━━━━━ AVAILABLE DATA ━━━━━
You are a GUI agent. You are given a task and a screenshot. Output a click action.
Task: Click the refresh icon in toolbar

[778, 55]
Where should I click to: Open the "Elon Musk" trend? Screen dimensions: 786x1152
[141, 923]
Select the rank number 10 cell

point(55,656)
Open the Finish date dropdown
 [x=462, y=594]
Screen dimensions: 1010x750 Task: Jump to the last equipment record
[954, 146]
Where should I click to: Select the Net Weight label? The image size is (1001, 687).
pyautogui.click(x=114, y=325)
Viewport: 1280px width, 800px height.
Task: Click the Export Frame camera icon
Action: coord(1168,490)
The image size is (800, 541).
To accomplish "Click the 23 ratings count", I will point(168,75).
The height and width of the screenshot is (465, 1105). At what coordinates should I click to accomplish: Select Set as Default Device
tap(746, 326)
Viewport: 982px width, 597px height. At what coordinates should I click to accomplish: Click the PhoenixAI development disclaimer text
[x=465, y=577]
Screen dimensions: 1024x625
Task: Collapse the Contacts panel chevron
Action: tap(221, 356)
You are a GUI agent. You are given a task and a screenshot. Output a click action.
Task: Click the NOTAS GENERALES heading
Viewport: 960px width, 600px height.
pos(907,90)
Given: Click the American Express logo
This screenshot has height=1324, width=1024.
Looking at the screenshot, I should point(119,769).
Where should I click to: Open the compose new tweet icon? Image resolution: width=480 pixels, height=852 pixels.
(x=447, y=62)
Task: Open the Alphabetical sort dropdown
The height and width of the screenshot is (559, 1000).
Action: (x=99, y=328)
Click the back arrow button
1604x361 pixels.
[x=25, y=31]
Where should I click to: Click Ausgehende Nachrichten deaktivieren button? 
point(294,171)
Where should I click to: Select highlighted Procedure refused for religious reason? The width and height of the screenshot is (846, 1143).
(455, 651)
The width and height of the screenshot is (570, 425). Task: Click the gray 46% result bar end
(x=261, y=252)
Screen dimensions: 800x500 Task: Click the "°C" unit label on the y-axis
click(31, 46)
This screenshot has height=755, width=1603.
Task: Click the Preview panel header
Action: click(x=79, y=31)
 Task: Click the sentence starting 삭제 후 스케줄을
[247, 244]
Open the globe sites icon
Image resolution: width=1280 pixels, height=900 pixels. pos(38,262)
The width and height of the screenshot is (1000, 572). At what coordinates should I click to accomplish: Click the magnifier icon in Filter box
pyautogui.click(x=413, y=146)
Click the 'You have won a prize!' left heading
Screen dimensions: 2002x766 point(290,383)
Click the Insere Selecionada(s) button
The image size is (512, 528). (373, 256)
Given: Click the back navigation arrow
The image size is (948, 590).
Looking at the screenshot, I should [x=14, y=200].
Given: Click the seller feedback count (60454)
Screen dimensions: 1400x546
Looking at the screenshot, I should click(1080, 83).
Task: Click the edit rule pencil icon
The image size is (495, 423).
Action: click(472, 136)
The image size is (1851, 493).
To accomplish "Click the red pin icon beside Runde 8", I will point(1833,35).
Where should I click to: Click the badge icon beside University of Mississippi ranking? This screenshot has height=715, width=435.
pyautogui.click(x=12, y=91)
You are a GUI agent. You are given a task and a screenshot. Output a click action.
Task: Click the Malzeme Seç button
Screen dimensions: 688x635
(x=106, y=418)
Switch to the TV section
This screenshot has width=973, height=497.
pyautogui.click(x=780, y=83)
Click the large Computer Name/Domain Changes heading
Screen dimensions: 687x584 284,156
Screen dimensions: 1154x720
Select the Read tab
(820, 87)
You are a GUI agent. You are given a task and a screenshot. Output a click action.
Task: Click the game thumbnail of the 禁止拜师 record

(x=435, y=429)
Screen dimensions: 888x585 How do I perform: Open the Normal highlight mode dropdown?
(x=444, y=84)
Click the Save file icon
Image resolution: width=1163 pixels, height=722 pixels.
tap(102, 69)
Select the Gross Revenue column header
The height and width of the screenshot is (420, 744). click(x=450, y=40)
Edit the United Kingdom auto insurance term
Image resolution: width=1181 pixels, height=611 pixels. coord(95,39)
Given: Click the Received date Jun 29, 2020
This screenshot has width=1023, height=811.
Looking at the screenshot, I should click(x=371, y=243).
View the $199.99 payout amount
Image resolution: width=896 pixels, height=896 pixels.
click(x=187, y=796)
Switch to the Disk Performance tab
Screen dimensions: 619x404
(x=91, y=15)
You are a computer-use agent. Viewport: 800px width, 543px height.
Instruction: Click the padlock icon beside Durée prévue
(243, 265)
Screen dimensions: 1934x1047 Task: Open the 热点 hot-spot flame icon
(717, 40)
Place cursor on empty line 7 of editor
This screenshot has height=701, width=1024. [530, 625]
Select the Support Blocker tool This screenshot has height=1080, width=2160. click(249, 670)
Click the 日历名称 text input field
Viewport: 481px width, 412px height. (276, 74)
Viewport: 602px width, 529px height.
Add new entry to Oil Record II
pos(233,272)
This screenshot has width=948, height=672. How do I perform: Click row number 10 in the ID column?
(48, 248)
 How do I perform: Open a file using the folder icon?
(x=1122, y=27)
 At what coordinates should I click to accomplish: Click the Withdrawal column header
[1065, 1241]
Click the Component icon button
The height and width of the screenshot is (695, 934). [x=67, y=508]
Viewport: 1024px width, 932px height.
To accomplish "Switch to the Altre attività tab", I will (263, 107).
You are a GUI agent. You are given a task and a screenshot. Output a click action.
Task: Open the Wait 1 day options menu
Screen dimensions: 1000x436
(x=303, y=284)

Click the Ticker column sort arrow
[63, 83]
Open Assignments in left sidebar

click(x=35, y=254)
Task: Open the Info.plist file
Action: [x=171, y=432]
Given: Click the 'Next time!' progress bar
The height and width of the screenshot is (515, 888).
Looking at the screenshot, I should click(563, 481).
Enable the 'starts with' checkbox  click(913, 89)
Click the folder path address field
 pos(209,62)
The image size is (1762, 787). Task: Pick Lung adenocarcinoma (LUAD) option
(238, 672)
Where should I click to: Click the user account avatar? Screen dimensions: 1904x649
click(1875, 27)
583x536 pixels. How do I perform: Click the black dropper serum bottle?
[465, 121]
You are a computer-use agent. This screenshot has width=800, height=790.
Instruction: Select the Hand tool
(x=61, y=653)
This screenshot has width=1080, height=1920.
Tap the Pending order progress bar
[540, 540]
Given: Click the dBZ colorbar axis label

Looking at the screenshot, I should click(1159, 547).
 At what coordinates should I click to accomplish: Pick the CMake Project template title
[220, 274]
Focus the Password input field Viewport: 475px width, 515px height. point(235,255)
━━━━━
**WORK INSTRUCTION:**
Word for word, restate each record in the listing.

**TASK ANSWER:**
You are a GUI agent. You are given a task and a screenshot. Output a click action.
Task: Click the refresh icon in toolbar

[778, 55]
Where should I click to: Open the "Elon Musk" trend? Screen dimensions: 786x1152
[141, 923]
Select the rank number 10 cell

point(55,656)
Open the Finish date dropdown
 [x=462, y=594]
Screen dimensions: 1010x750 Task: Jump to the last equipment record
[954, 146]
Where should I click to: Select the Net Weight label? The image size is (1001, 687).
pyautogui.click(x=114, y=325)
Viewport: 1280px width, 800px height.
Task: Click the Export Frame camera icon
Action: coord(1168,490)
The image size is (800, 541).
To accomplish "Click the 23 ratings count", I will point(168,75).
The height and width of the screenshot is (465, 1105). At what coordinates should I click to accomplish: Select Set as Default Device
tap(746, 326)
Viewport: 982px width, 597px height. At what coordinates should I click to accomplish: Click the PhoenixAI development disclaimer text
[x=465, y=577]
Screen dimensions: 1024x625
Task: Collapse the Contacts panel chevron
Action: tap(221, 356)
You are a GUI agent. You are given a task and a screenshot. Output a click action.
Task: Click the NOTAS GENERALES heading
Viewport: 960px width, 600px height.
pos(907,90)
Given: Click the American Express logo
This screenshot has height=1324, width=1024.
Looking at the screenshot, I should point(119,769).
Where should I click to: Open the compose new tweet icon? Image resolution: width=480 pixels, height=852 pixels.
(x=447, y=62)
Task: Open the Alphabetical sort dropdown
The height and width of the screenshot is (559, 1000).
Action: (x=99, y=328)
Click the back arrow button
1604x361 pixels.
[x=25, y=31]
Where should I click to: Click Ausgehende Nachrichten deaktivieren button? 
point(294,171)
Where should I click to: Select highlighted Procedure refused for religious reason? The width and height of the screenshot is (846, 1143).
(455, 651)
The width and height of the screenshot is (570, 425). Task: Click the gray 46% result bar end
(x=261, y=252)
Screen dimensions: 800x500 Task: Click the "°C" unit label on the y-axis
click(31, 46)
This screenshot has height=755, width=1603.
Task: Click the Preview panel header
Action: click(x=79, y=31)
 Task: Click the sentence starting 삭제 후 스케줄을
[247, 244]
Open the globe sites icon
Image resolution: width=1280 pixels, height=900 pixels. pos(38,262)
The width and height of the screenshot is (1000, 572). At what coordinates should I click to accomplish: Click the magnifier icon in Filter box
pyautogui.click(x=413, y=146)
Click the 'You have won a prize!' left heading
Screen dimensions: 2002x766 point(290,383)
Click the Insere Selecionada(s) button
The image size is (512, 528). (373, 256)
Given: Click the back navigation arrow
The image size is (948, 590).
Looking at the screenshot, I should [x=14, y=200].
Given: Click the seller feedback count (60454)
Screen dimensions: 1400x546
Looking at the screenshot, I should click(1080, 83).
Task: Click the edit rule pencil icon
The image size is (495, 423).
Action: click(472, 136)
The image size is (1851, 493).
To accomplish "Click the red pin icon beside Runde 8", I will point(1833,35).
Where should I click to: Click the badge icon beside University of Mississippi ranking? This screenshot has height=715, width=435.
pyautogui.click(x=12, y=91)
You are a GUI agent. You are given a task and a screenshot. Output a click action.
Task: Click the Malzeme Seç button
Screen dimensions: 688x635
(x=106, y=418)
Switch to the TV section
This screenshot has width=973, height=497.
pyautogui.click(x=780, y=83)
Click the large Computer Name/Domain Changes heading
Screen dimensions: 687x584 284,156
Screen dimensions: 1154x720
Select the Read tab
(820, 87)
You are a GUI agent. You are given a task and a screenshot. Output a click action.
Task: Click the game thumbnail of the 禁止拜师 record

(x=435, y=429)
Screen dimensions: 888x585 How do I perform: Open the Normal highlight mode dropdown?
(x=444, y=84)
Click the Save file icon
Image resolution: width=1163 pixels, height=722 pixels.
tap(102, 69)
Select the Gross Revenue column header
The height and width of the screenshot is (420, 744). click(x=450, y=40)
Edit the United Kingdom auto insurance term
Image resolution: width=1181 pixels, height=611 pixels. coord(95,39)
Given: Click the Received date Jun 29, 2020
This screenshot has width=1023, height=811.
Looking at the screenshot, I should click(x=371, y=243).
View the $199.99 payout amount
Image resolution: width=896 pixels, height=896 pixels.
click(x=187, y=796)
Switch to the Disk Performance tab
Screen dimensions: 619x404
(x=91, y=15)
You are a computer-use agent. Viewport: 800px width, 543px height.
Instruction: Click the padlock icon beside Durée prévue
(243, 265)
Screen dimensions: 1934x1047 Task: Open the 热点 hot-spot flame icon
(717, 40)
Place cursor on empty line 7 of editor
This screenshot has height=701, width=1024. [530, 625]
Select the Support Blocker tool This screenshot has height=1080, width=2160. click(249, 670)
Click the 日历名称 text input field
Viewport: 481px width, 412px height. (276, 74)
Viewport: 602px width, 529px height.
Add new entry to Oil Record II
pos(233,272)
This screenshot has width=948, height=672. How do I perform: Click row number 10 in the ID column?
(48, 248)
 How do I perform: Open a file using the folder icon?
(x=1122, y=27)
 At what coordinates should I click to accomplish: Click the Withdrawal column header
[1065, 1241]
Click the Component icon button
The height and width of the screenshot is (695, 934). [x=67, y=508]
Viewport: 1024px width, 932px height.
To accomplish "Switch to the Altre attività tab", I will (263, 107).
You are a GUI agent. You are given a task and a screenshot. Output a click action.
Task: Open the Wait 1 day options menu
Screen dimensions: 1000x436
(x=303, y=284)

Click the Ticker column sort arrow
[63, 83]
Open Assignments in left sidebar

click(x=35, y=254)
Task: Open the Info.plist file
Action: [x=171, y=432]
Given: Click the 'Next time!' progress bar
The height and width of the screenshot is (515, 888).
Looking at the screenshot, I should click(563, 481).
Enable the 'starts with' checkbox  click(913, 89)
Click the folder path address field
 pos(209,62)
The image size is (1762, 787). Task: Pick Lung adenocarcinoma (LUAD) option
(238, 672)
Where should I click to: Click the user account avatar? Screen dimensions: 1904x649
click(1875, 27)
583x536 pixels. How do I perform: Click the black dropper serum bottle?
[465, 121]
You are a computer-use agent. This screenshot has width=800, height=790.
Instruction: Select the Hand tool
(x=61, y=653)
This screenshot has width=1080, height=1920.
Tap the Pending order progress bar
[540, 540]
Given: Click the dBZ colorbar axis label

Looking at the screenshot, I should click(1159, 547).
 At what coordinates should I click to accomplish: Pick the CMake Project template title
[220, 274]
Focus the Password input field Viewport: 475px width, 515px height. point(235,255)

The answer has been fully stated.